# Problem of the Week Problem D and Solution Count on This

## Problem

Determine the number of integer values of $$n$$ that satisfy the following inequality: $\dfrac{1}{9} \leq \dfrac{7}{n} \leq \dfrac{1}{5}$

## Solution

First notice that since $$\tfrac{1}{9} \leq \tfrac{7}{n}$$, and $$\frac{1}{9}$$ is positive, that means $$\frac{7}{n}$$ must be positive as well.
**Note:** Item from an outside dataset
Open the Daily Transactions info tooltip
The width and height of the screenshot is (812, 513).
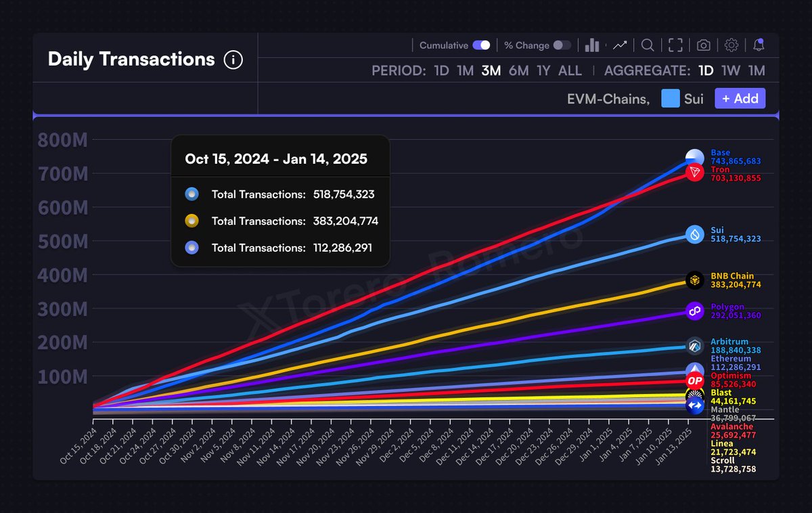(233, 60)
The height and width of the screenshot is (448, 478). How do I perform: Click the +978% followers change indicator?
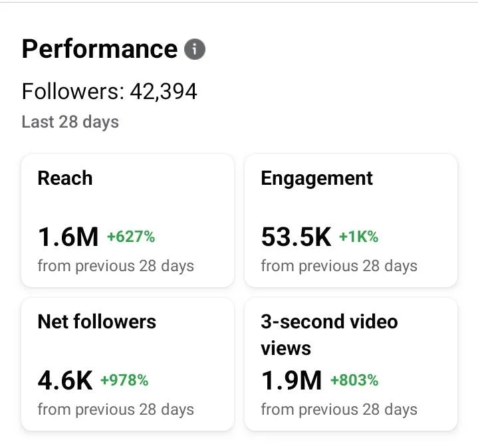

It follows that $$n$$ is positive.

Since $$\frac{1}{9}=\frac{7}{63}$$ and $$\frac{1}{5}=\frac{7}{35}$$, we can rewrite our inequality as follows: $\frac{7}{63} \leq \frac{7}{n} \leq \frac{7}{35}$ Since the fractions are all positive and $$n>0$$, this is true when $$35 \leq n \leq 63$$. This is because if two fractions have the same numerator, then the larger fraction must have a smaller denominator, i.e. $$\frac{2}{5}<\frac{2}{3}$$.

Now we just need to count the number of values of $$n$$ that satisfy $$35 \leq n \leq 63$$. We could count them, but a faster way would be to do some simple math. Since $$n$$ is an integer, there are $$63-35+1=29$$ possible values for $$n$$.